* What the exercise asks *
What lines below hold the string "computer"? Copy them all.

Exercise input Block Start

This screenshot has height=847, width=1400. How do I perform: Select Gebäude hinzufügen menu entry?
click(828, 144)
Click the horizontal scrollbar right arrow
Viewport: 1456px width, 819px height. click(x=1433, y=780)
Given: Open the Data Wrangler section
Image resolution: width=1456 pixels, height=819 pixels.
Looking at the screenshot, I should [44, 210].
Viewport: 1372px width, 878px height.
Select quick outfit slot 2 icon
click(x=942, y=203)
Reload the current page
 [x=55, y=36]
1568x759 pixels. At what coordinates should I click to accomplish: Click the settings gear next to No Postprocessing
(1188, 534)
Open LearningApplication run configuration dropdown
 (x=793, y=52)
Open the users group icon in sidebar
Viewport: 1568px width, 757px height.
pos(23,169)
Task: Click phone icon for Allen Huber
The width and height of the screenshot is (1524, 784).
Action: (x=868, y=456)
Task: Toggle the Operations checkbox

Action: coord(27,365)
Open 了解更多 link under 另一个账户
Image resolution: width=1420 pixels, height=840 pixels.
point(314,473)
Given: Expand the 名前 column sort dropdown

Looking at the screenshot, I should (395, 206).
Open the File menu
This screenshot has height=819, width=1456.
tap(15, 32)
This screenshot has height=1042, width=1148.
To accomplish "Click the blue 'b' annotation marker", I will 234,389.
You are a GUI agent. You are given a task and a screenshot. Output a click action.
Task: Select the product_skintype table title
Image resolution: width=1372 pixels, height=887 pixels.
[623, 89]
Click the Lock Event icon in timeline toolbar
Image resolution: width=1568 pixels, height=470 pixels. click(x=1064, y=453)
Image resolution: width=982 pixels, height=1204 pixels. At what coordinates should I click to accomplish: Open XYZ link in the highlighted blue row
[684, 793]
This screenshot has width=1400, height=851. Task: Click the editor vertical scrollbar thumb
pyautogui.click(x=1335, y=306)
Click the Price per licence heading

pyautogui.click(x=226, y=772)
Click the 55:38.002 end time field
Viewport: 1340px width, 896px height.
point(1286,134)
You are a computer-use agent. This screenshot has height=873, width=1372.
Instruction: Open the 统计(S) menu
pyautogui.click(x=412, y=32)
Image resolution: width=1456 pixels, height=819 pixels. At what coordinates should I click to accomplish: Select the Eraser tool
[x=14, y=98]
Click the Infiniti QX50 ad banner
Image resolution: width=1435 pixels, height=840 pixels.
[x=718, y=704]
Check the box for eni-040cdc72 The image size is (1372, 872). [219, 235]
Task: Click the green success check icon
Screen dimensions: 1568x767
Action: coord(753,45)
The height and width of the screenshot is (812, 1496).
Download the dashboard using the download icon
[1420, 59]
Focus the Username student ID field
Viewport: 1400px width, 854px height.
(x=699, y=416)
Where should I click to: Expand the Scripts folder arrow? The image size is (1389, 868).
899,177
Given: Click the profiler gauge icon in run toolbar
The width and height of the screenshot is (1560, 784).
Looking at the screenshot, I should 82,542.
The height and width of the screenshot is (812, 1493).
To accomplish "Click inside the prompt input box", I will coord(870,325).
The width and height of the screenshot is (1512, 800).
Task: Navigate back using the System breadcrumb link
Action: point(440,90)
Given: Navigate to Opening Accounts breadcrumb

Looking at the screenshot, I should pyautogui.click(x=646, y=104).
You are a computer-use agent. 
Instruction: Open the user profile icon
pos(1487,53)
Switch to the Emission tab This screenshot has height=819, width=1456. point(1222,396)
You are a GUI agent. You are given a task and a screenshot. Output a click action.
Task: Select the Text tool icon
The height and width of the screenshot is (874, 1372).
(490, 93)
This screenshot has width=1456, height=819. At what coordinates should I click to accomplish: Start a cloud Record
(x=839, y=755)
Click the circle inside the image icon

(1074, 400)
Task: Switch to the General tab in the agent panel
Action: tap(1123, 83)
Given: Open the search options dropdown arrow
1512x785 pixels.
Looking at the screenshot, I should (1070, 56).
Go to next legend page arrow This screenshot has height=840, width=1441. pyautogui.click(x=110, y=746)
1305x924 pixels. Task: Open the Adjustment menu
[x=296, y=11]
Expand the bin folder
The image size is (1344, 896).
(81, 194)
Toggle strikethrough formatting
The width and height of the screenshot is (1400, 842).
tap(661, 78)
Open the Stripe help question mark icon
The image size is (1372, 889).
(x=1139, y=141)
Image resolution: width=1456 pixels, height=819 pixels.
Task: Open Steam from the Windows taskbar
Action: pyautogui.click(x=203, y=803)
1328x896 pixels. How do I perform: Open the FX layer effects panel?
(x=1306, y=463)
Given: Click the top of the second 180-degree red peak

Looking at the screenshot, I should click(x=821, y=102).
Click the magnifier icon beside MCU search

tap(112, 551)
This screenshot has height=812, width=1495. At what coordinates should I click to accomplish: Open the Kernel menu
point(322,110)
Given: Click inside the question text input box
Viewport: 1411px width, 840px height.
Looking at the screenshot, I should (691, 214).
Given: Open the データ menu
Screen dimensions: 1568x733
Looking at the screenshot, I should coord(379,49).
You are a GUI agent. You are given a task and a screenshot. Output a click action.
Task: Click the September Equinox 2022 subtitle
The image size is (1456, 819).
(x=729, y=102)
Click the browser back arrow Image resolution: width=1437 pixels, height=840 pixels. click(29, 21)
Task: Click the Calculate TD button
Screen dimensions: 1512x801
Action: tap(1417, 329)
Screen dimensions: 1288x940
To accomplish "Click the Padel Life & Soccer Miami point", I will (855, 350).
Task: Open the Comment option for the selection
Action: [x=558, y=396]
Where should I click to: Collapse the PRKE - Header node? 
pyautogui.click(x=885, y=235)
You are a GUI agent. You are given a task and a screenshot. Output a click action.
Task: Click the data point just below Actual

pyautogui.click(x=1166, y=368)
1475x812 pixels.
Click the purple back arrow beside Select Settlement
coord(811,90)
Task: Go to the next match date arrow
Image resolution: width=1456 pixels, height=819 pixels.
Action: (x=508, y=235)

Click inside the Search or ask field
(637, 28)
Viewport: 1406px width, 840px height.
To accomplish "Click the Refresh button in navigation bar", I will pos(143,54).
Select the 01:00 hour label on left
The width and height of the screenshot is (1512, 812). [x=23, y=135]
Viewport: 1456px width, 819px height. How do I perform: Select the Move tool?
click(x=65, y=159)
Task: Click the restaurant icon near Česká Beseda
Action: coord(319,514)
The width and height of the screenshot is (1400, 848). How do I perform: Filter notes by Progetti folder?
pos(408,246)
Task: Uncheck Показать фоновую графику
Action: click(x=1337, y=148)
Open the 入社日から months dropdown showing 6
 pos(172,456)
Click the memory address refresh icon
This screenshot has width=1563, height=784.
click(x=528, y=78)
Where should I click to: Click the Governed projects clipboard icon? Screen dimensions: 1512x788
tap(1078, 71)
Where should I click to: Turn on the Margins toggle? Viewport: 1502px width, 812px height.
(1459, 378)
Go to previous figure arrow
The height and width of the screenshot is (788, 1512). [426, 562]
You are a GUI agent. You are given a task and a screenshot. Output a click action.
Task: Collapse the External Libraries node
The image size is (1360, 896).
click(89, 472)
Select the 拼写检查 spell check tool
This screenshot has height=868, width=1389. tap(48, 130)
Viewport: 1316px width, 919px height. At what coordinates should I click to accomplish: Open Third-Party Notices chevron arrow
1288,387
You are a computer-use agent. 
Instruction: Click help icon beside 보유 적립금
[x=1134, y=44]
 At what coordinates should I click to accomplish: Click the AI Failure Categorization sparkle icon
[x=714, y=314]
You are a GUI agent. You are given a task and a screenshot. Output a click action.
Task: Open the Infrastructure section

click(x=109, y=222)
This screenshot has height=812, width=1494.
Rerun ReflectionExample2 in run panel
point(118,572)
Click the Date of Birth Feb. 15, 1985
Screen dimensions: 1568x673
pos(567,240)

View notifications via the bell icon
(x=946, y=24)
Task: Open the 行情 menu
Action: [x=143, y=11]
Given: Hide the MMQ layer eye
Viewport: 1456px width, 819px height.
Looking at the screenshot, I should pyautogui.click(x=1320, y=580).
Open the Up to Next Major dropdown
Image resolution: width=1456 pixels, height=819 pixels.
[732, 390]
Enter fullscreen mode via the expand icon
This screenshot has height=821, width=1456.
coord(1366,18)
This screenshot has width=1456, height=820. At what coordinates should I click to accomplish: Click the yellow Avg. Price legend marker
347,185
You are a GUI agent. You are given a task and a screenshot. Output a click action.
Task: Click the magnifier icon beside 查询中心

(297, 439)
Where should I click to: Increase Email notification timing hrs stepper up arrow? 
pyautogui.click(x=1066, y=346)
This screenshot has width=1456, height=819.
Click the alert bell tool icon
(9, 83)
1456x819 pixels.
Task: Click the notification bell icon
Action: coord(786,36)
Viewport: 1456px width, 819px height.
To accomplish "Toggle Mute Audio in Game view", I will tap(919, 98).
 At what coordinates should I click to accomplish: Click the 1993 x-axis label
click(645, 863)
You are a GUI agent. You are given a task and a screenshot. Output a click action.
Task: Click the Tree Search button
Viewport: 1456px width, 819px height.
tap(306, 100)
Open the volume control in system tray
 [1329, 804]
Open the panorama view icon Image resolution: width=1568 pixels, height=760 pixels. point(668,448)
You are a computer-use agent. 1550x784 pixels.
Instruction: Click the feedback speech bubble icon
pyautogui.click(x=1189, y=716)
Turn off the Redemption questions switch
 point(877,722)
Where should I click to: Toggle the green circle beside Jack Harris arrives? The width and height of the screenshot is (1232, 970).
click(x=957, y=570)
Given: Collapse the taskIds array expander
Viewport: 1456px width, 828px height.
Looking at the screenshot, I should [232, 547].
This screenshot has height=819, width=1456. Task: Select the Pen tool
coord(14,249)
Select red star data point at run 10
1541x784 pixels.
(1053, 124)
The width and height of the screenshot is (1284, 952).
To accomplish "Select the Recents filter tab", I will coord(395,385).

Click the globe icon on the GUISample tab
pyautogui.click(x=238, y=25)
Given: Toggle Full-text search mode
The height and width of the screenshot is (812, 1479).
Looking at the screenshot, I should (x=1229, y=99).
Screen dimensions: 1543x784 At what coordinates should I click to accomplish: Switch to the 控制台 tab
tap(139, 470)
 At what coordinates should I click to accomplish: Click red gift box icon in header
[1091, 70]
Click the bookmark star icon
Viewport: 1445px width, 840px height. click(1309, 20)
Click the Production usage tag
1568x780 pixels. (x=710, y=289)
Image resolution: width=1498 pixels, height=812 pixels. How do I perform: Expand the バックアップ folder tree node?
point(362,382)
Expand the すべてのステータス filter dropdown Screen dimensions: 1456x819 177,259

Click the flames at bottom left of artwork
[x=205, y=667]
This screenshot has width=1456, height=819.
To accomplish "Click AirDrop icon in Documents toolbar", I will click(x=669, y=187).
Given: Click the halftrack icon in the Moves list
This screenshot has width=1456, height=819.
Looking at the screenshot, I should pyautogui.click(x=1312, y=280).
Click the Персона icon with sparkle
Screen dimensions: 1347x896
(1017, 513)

Exercise input Block End

* Solution below *
You are a computer-use agent. This screenshot has height=873, width=1372.
You are a computer-use agent. 
You are a computer-use agent. 
You are a computer-use agent. 1550x784 pixels.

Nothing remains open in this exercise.